Déçès de l’ancien président de la république Liamine Zeroual
L’ancien président de la République algérienne, Liamine Zeroual, s’est éteint ce samedi 28 mars 2026 à l’âge de 84 ans, à l’hôpital militaire d’Alger, des suites d’une longue maladie, a annoncé la présidence de la république.
Considéré par beaucoup comme l’homme de la transition et de la stabilité durant les années les plus sombres de l’Algérie, il laisse derrière lui l’image d’un dirigeant intègre et profondément attaché à l’institution militaire.
Né le 3 juillet 1941 à Batna, au cœur des Aurès, Liamine Zeroual rejoint les rangs de l’Armée de libération nationale (ALN) dès l’âge de 16 ans (en 1957) pour combattre l’occupation française.
À l’indépendance, il poursuit une carrière exemplaire au sein de l’Armée nationale populaire (ANP). Il suit des formations militaires supérieures en Égypte, en URSS et en France. Il dirige l’École militaire interarmes de Cherchell, puis plusieurs régions militaires.
Il est promu général en 1988 et devient commandant des forces terrestres en 1989. En 1989, en désaccord avec le plan de restructuration de l’armée proposé par le président Chadli Bendjedid, il choisit de démissionner, marquant ainsi son attachement à ses convictions.

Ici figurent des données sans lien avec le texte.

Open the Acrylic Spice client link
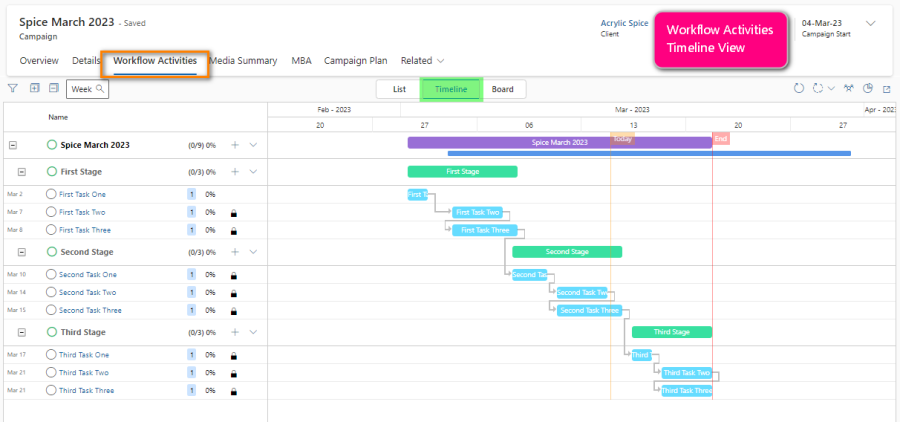900x422 pixels. pos(624,22)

Rappelé en juillet 1993 comme ministre de la Défense, il est nommé Chef de l’État par le Haut Comité d’État (HCE) le 30 janvier 1994, en pleine « Décennie noire ».
Il organise et remporte la première élection présidentielle pluraliste de l’histoire du pays le 16 novembre 1995 avec plus de 61 % des suffrages. Il mène une politique de fermeté contre les groupes armés tout en initiant les premiers jalons du dialogue national (Loi sur la « Rahma »).
En 1996, il fait adopter par référendum une nouvelle Constitution limitant le nombre de mandats présidentiels et créant le Conseil de la Nation (Sénat).
À la surprise générale, Zeroual annonce en septembre 1998 l’écourtement de son mandat et l’organisation d’une élection anticipée. Le 27 avril 1999, il transmet le pouvoir à Abdelaziz Bouteflika, marquant la première passation de pouvoir entre deux présidents civils en Algérie.
Liamine Zeroual reste dans la mémoire collective algérienne comme le « Président du consensus », respecté pour sa sobriété, son patriotisme et sa capacité à avoir maintenu l’édifice de l’État alors que le pays traversait une crise existentielle.